### WHAT YOU HAVE TO DO:
Please rewrite the records below as a Markdown table with the columns Row and Line. Give each line its own numbered row and leave out blank lines.

[Element lookup records]

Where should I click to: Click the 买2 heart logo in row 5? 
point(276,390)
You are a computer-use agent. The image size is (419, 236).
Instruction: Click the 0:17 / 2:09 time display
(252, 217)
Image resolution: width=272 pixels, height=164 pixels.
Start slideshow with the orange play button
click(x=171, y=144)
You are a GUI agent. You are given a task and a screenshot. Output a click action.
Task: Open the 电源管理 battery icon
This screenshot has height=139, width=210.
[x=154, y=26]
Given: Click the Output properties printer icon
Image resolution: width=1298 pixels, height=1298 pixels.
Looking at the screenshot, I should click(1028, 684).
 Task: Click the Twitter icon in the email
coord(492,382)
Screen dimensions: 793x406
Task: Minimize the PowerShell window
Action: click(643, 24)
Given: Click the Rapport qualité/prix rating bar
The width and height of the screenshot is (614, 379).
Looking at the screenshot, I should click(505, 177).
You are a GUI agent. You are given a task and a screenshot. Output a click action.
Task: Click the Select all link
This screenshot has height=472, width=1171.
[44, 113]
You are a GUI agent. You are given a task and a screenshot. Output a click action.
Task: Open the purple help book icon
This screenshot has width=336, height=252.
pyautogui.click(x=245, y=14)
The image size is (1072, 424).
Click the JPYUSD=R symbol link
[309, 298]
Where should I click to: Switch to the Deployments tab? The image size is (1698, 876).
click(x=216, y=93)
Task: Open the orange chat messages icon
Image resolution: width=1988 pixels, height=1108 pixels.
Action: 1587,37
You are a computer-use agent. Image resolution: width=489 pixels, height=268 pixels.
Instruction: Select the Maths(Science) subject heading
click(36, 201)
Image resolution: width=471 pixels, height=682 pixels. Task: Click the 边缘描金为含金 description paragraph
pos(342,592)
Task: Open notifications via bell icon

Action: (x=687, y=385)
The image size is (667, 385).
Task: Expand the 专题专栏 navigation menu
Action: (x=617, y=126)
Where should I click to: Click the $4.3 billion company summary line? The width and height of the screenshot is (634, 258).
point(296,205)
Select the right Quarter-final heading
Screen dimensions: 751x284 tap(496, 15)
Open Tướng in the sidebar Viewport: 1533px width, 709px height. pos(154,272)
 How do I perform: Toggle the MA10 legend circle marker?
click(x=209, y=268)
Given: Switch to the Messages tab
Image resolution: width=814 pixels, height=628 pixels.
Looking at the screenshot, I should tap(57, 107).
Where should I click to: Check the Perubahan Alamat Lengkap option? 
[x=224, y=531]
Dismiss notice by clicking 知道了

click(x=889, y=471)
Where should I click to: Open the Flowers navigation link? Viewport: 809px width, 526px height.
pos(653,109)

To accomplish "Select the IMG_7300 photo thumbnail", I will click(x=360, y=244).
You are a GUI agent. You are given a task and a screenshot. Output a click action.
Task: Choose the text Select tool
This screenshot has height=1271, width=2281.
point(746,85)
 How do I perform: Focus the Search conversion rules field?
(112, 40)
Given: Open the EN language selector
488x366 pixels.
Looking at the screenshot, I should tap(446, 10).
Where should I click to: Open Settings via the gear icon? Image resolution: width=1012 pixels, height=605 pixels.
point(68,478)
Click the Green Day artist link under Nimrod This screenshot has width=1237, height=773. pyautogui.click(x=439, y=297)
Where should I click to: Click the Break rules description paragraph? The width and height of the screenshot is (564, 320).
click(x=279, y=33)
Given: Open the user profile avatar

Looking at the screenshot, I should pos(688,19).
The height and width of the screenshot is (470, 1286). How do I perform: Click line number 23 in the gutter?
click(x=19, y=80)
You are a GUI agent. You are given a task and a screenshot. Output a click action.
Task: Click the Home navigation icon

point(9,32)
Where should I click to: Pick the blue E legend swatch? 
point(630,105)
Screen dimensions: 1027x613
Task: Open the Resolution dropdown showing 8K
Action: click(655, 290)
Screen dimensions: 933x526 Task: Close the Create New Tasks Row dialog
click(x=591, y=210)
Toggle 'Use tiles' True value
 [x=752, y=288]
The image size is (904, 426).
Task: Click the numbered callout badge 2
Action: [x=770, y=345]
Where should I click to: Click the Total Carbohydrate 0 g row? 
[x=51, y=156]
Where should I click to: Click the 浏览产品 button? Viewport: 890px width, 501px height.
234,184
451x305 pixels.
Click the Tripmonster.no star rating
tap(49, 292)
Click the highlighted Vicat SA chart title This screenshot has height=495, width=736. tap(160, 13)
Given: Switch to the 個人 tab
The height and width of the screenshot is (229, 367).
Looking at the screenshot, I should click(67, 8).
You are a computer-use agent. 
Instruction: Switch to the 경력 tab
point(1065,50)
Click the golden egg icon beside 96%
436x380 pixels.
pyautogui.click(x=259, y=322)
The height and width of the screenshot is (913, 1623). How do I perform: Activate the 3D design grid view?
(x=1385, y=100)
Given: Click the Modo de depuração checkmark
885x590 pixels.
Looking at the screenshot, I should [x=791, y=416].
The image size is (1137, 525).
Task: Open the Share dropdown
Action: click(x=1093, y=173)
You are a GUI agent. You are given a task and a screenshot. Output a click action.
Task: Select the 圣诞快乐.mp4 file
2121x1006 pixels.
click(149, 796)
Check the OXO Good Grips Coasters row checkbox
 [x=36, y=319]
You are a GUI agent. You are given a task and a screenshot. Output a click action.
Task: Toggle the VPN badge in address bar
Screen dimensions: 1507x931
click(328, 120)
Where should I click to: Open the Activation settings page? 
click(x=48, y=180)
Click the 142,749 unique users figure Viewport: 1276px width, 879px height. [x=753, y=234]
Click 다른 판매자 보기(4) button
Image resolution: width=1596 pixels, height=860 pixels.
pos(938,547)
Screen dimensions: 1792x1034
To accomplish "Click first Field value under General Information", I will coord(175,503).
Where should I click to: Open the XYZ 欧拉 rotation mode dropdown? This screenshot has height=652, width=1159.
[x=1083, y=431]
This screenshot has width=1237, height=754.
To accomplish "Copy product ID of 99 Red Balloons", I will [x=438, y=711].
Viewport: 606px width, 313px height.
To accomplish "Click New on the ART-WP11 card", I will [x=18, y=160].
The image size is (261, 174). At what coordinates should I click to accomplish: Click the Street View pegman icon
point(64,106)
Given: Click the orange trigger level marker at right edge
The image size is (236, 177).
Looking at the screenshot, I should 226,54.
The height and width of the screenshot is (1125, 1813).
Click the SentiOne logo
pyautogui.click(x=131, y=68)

### OUTPUT OF THE EXERCISE:
| Row | Line |
|---|---|
| 1 | Where should I click to: Click the 买2 heart logo in row 5?  |
| 2 | point(276,390) |
| 3 | You are a computer-use agent. The image size is (419, 236). |
| 4 | Instruction: Click the 0:17 / 2:09 time display |
| 5 | (252, 217) |
| 6 | Image resolution: width=272 pixels, height=164 pixels. |
| 7 | Start slideshow with the orange play button |
| 8 | click(x=171, y=144) |
| 9 | You are a GUI agent. You are given a task and a screenshot. Output a click action. |
| 10 | Task: Open the 电源管理 battery icon |
| 11 | This screenshot has height=139, width=210. |
| 12 | [x=154, y=26] |
| 13 | Given: Click the Output properties printer icon |
| 14 | Image resolution: width=1298 pixels, height=1298 pixels. |
| 15 | Looking at the screenshot, I should click(1028, 684). |
| 16 |  Task: Click the Twitter icon in the email |
| 17 | coord(492,382) |
| 18 | Screen dimensions: 793x406 |
| 19 | Task: Minimize the PowerShell window |
| 20 | Action: click(643, 24) |
| 21 | Given: Click the Rapport qualité/prix rating bar |
| 22 | The width and height of the screenshot is (614, 379). |
| 23 | Looking at the screenshot, I should click(505, 177). |
| 24 | You are a GUI agent. You are given a task and a screenshot. Output a click action. |
| 25 | Task: Click the Select all link |
| 26 | This screenshot has height=472, width=1171. |
| 27 | [44, 113] |
| 28 | You are a GUI agent. You are given a task and a screenshot. Output a click action. |
| 29 | Task: Open the purple help book icon |
| 30 | This screenshot has width=336, height=252. |
| 31 | pyautogui.click(x=245, y=14) |
| 32 | The image size is (1072, 424). |
| 33 | Click the JPYUSD=R symbol link |
| 34 | [309, 298] |
| 35 | Where should I click to: Switch to the Deployments tab? The image size is (1698, 876). |
| 36 | click(x=216, y=93) |
| 37 | Task: Open the orange chat messages icon |
| 38 | Image resolution: width=1988 pixels, height=1108 pixels. |
| 39 | Action: 1587,37 |
| 40 | You are a computer-use agent. Image resolution: width=489 pixels, height=268 pixels. |
| 41 | Instruction: Select the Maths(Science) subject heading |
| 42 | click(36, 201) |
| 43 | Image resolution: width=471 pixels, height=682 pixels. Task: Click the 边缘描金为含金 description paragraph |
| 44 | pos(342,592) |
| 45 | Task: Open notifications via bell icon |
| 46 | Action: (x=687, y=385) |
| 47 | The image size is (667, 385). |
| 48 | Task: Expand the 专题专栏 navigation menu |
| 49 | Action: (x=617, y=126) |
| 50 | Where should I click to: Click the $4.3 billion company summary line? The width and height of the screenshot is (634, 258). |
| 51 | point(296,205) |
| 52 | Select the right Quarter-final heading |
| 53 | Screen dimensions: 751x284 tap(496, 15) |
| 54 | Open Tướng in the sidebar Viewport: 1533px width, 709px height. pos(154,272) |
| 55 |  How do I perform: Toggle the MA10 legend circle marker? |
| 56 | click(x=209, y=268) |
| 57 | Given: Switch to the Messages tab |
| 58 | Image resolution: width=814 pixels, height=628 pixels. |
| 59 | Looking at the screenshot, I should tap(57, 107). |
| 60 | Where should I click to: Check the Perubahan Alamat Lengkap option?  |
| 61 | [x=224, y=531] |
| 62 | Dismiss notice by clicking 知道了 |
| 63 | click(x=889, y=471) |
| 64 | Where should I click to: Open the Flowers navigation link? Viewport: 809px width, 526px height. |
| 65 | pos(653,109) |
| 66 | To accomplish "Select the IMG_7300 photo thumbnail", I will click(x=360, y=244). |
| 67 | You are a GUI agent. You are given a task and a screenshot. Output a click action. |
| 68 | Task: Choose the text Select tool |
| 69 | This screenshot has height=1271, width=2281. |
| 70 | point(746,85) |
| 71 |  How do I perform: Focus the Search conversion rules field? |
| 72 | (112, 40) |
| 73 | Given: Open the EN language selector |
| 74 | 488x366 pixels. |
| 75 | Looking at the screenshot, I should tap(446, 10). |
| 76 | Where should I click to: Open Settings via the gear icon? Image resolution: width=1012 pixels, height=605 pixels. |
| 77 | point(68,478) |
| 78 | Click the Green Day artist link under Nimrod This screenshot has width=1237, height=773. pyautogui.click(x=439, y=297) |
| 79 | Where should I click to: Click the Break rules description paragraph? The width and height of the screenshot is (564, 320). |
| 80 | click(x=279, y=33) |
| 81 | Given: Open the user profile avatar |
| 82 | Looking at the screenshot, I should pos(688,19). |
| 83 | The height and width of the screenshot is (470, 1286). How do I perform: Click line number 23 in the gutter? |
| 84 | click(x=19, y=80) |
| 85 | You are a GUI agent. You are given a task and a screenshot. Output a click action. |
| 86 | Task: Click the Home navigation icon |
| 87 | point(9,32) |
| 88 | Where should I click to: Pick the blue E legend swatch?  |
| 89 | point(630,105) |
| 90 | Screen dimensions: 1027x613 |
| 91 | Task: Open the Resolution dropdown showing 8K |
| 92 | Action: click(655, 290) |
| 93 | Screen dimensions: 933x526 Task: Close the Create New Tasks Row dialog |
| 94 | click(x=591, y=210) |
| 95 | Toggle 'Use tiles' True value |
| 96 |  [x=752, y=288] |
| 97 | The image size is (904, 426). |
| 98 | Task: Click the numbered callout badge 2 |
| 99 | Action: [x=770, y=345] |
| 100 | Where should I click to: Click the Total Carbohydrate 0 g row?  |
| 101 | [x=51, y=156] |
| 102 | Where should I click to: Click the 浏览产品 button? Viewport: 890px width, 501px height. |
| 103 | 234,184 |
| 104 | 451x305 pixels. |
| 105 | Click the Tripmonster.no star rating |
| 106 | tap(49, 292) |
| 107 | Click the highlighted Vicat SA chart title This screenshot has height=495, width=736. tap(160, 13) |
| 108 | Given: Switch to the 個人 tab |
| 109 | The height and width of the screenshot is (229, 367). |
| 110 | Looking at the screenshot, I should click(67, 8). |
| 111 | You are a computer-use agent.  |
| 112 | Instruction: Switch to the 경력 tab |
| 113 | point(1065,50) |
| 114 | Click the golden egg icon beside 96% |
| 115 | 436x380 pixels. |
| 116 | pyautogui.click(x=259, y=322) |
| 117 | The height and width of the screenshot is (913, 1623). How do I perform: Activate the 3D design grid view? |
| 118 | (x=1385, y=100) |
| 119 | Given: Click the Modo de depuração checkmark |
| 120 | 885x590 pixels. |
| 121 | Looking at the screenshot, I should [x=791, y=416]. |
| 122 | The image size is (1137, 525). |
| 123 | Task: Open the Share dropdown |
| 124 | Action: click(x=1093, y=173) |
| 125 | You are a GUI agent. You are given a task and a screenshot. Output a click action. |
| 126 | Task: Select the 圣诞快乐.mp4 file |
| 127 | 2121x1006 pixels. |
| 128 | click(149, 796) |
| 129 | Check the OXO Good Grips Coasters row checkbox |
| 130 |  [x=36, y=319] |
| 131 | You are a GUI agent. You are given a task and a screenshot. Output a click action. |
| 132 | Task: Toggle the VPN badge in address bar |
| 133 | Screen dimensions: 1507x931 |
| 134 | click(328, 120) |
| 135 | Where should I click to: Open the Activation settings page?  |
| 136 | click(x=48, y=180) |
| 137 | Click the 142,749 unique users figure Viewport: 1276px width, 879px height. [x=753, y=234] |
| 138 | Click 다른 판매자 보기(4) button |
| 139 | Image resolution: width=1596 pixels, height=860 pixels. |
| 140 | pos(938,547) |
| 141 | Screen dimensions: 1792x1034 |
| 142 | To accomplish "Click first Field value under General Information", I will coord(175,503). |
| 143 | Where should I click to: Open the XYZ 欧拉 rotation mode dropdown? This screenshot has height=652, width=1159. |
| 144 | [x=1083, y=431] |
| 145 | This screenshot has width=1237, height=754. |
| 146 | To accomplish "Copy product ID of 99 Red Balloons", I will [x=438, y=711]. |
| 147 | Viewport: 606px width, 313px height. |
| 148 | To accomplish "Click New on the ART-WP11 card", I will [x=18, y=160]. |
| 149 | The image size is (261, 174). At what coordinates should I click to accomplish: Click the Street View pegman icon |
| 150 | point(64,106) |
| 151 | Given: Click the orange trigger level marker at right edge |
| 152 | The image size is (236, 177). |
| 153 | Looking at the screenshot, I should 226,54. |
| 154 | The height and width of the screenshot is (1125, 1813). |
| 155 | Click the SentiOne logo |
| 156 | pyautogui.click(x=131, y=68) |